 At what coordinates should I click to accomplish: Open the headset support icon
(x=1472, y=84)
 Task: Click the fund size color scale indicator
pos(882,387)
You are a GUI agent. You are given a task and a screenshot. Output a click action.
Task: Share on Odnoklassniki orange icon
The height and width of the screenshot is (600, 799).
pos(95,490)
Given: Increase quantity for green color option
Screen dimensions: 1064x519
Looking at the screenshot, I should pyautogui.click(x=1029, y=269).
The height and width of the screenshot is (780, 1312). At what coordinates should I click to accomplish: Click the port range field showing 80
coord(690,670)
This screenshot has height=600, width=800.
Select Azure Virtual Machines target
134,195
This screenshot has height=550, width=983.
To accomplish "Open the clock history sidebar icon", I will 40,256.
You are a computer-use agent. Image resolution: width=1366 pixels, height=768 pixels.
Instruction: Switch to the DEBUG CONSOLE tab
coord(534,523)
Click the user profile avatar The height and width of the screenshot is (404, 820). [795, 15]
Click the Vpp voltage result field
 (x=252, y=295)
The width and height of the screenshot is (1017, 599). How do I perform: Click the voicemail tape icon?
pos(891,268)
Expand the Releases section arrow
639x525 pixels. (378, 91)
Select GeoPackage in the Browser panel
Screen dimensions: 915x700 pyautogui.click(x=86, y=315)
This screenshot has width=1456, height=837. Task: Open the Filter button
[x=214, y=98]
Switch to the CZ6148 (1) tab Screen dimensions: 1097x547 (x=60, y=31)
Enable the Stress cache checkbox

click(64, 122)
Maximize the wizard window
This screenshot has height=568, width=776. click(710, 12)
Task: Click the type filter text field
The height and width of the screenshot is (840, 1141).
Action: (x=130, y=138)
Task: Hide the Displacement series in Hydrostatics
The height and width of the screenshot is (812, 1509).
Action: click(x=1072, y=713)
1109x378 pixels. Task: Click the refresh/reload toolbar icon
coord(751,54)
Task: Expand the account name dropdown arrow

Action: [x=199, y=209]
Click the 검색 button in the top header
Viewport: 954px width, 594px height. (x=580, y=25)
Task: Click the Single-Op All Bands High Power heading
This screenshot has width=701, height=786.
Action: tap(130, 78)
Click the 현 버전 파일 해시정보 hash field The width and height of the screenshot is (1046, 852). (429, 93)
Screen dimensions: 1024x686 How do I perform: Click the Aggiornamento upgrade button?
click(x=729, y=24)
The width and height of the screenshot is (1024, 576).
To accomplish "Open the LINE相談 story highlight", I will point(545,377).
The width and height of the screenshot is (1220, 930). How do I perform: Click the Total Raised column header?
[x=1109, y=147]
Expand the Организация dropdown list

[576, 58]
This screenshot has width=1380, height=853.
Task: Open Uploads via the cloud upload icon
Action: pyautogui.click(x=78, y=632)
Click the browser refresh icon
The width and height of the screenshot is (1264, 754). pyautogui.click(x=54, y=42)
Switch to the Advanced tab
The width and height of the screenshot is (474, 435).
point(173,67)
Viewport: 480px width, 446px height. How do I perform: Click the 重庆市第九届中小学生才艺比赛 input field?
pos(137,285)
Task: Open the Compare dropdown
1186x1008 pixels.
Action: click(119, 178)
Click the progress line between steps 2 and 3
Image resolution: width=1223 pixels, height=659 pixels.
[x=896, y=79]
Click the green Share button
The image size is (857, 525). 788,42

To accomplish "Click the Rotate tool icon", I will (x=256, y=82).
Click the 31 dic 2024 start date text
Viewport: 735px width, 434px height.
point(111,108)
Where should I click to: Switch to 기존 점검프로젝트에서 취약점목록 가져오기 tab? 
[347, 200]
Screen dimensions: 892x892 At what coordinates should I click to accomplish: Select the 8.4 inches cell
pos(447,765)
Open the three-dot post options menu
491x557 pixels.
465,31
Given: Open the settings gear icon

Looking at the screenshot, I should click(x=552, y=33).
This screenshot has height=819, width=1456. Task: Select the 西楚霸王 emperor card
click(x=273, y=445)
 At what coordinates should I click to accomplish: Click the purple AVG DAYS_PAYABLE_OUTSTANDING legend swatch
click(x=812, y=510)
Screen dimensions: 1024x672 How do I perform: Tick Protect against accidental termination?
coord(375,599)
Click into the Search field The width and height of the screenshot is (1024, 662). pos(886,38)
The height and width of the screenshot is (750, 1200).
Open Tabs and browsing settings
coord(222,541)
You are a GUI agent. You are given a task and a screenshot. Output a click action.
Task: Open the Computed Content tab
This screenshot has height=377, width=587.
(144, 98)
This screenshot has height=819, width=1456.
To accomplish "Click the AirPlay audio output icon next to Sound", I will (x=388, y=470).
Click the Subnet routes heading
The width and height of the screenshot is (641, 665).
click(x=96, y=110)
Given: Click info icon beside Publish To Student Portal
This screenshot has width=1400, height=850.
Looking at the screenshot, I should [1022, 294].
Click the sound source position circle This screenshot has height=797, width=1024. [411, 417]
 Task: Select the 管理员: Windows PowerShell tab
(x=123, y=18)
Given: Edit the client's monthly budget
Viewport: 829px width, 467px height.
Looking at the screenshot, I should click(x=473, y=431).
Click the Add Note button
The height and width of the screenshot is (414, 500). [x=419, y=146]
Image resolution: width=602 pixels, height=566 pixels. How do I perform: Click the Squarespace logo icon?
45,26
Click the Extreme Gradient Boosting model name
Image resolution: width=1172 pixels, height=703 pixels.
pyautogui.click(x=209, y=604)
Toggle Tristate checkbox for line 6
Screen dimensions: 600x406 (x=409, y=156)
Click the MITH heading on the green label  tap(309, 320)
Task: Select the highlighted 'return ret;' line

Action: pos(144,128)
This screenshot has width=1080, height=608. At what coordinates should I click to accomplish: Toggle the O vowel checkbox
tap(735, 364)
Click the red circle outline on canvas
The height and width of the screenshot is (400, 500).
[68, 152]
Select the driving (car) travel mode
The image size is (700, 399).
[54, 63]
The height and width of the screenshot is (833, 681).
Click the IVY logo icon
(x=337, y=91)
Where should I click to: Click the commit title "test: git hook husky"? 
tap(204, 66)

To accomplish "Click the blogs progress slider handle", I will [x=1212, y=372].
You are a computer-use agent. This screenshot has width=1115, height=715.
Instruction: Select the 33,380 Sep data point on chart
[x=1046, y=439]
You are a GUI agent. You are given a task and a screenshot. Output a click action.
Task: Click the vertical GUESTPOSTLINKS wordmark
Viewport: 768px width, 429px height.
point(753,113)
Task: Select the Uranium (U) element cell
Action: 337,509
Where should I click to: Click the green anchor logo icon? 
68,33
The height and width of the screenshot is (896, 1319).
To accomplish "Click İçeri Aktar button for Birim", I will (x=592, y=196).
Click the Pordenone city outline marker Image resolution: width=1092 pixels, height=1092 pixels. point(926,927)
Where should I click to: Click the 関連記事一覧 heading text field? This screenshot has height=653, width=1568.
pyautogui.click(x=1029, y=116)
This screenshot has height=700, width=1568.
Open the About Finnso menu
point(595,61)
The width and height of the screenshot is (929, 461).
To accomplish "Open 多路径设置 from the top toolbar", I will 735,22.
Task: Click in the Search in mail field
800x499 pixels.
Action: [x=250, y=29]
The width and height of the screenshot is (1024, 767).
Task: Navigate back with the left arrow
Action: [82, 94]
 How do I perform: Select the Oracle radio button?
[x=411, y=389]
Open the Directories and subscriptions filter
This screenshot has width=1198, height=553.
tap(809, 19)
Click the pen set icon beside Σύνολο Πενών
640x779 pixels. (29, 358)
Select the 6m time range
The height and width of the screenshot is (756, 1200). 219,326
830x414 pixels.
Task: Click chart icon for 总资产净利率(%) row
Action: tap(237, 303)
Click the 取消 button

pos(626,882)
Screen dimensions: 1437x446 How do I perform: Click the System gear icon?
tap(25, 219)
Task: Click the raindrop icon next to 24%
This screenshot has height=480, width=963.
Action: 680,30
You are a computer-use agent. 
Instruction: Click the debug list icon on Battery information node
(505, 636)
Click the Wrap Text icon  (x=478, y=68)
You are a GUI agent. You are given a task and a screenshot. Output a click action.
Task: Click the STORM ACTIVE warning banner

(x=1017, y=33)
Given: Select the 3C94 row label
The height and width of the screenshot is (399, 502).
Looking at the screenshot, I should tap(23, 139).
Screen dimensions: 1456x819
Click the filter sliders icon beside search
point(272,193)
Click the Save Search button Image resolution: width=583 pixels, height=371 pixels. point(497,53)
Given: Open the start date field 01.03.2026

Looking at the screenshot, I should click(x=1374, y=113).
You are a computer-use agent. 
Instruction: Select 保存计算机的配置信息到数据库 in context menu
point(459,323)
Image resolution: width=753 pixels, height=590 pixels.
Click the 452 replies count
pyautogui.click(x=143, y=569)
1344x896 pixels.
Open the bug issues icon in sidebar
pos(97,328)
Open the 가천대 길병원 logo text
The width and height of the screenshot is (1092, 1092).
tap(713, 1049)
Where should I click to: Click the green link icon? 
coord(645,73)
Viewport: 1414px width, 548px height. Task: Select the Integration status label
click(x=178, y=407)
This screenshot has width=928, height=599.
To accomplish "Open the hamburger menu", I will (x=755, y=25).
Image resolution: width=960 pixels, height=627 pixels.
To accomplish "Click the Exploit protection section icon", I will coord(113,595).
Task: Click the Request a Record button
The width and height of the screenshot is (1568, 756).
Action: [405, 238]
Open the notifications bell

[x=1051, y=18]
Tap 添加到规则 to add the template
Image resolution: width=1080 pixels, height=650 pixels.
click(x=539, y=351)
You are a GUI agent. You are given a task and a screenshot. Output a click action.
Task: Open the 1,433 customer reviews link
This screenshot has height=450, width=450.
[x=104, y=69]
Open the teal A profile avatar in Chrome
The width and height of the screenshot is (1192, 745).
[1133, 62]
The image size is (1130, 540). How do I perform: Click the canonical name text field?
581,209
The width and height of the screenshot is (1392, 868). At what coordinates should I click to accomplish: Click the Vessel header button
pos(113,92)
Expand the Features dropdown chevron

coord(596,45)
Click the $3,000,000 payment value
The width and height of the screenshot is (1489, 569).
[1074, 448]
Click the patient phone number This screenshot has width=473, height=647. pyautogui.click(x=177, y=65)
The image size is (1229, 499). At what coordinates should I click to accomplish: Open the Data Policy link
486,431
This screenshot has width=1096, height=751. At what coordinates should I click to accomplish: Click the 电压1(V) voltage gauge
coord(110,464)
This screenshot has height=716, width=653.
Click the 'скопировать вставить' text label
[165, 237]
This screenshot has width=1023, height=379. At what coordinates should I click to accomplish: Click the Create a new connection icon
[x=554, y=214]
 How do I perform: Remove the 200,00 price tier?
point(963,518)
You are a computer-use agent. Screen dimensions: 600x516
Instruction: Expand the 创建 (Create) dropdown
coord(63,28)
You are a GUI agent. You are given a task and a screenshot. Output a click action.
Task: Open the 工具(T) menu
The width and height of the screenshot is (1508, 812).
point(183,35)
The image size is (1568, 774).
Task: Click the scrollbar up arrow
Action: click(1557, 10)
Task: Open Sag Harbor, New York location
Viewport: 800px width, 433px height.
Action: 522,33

-- -- --

• Exercise directions
The records above should be printed exactly, please, from the first line through the line containing "Given: Increase quantity", with both ends kept and nothing past it.

• Answer to this exercise
 At what coordinates should I click to accomplish: Open the headset support icon
(x=1472, y=84)
 Task: Click the fund size color scale indicator
pos(882,387)
You are a GUI agent. You are given a task and a screenshot. Output a click action.
Task: Share on Odnoklassniki orange icon
The height and width of the screenshot is (600, 799).
pos(95,490)
Given: Increase quantity for green color option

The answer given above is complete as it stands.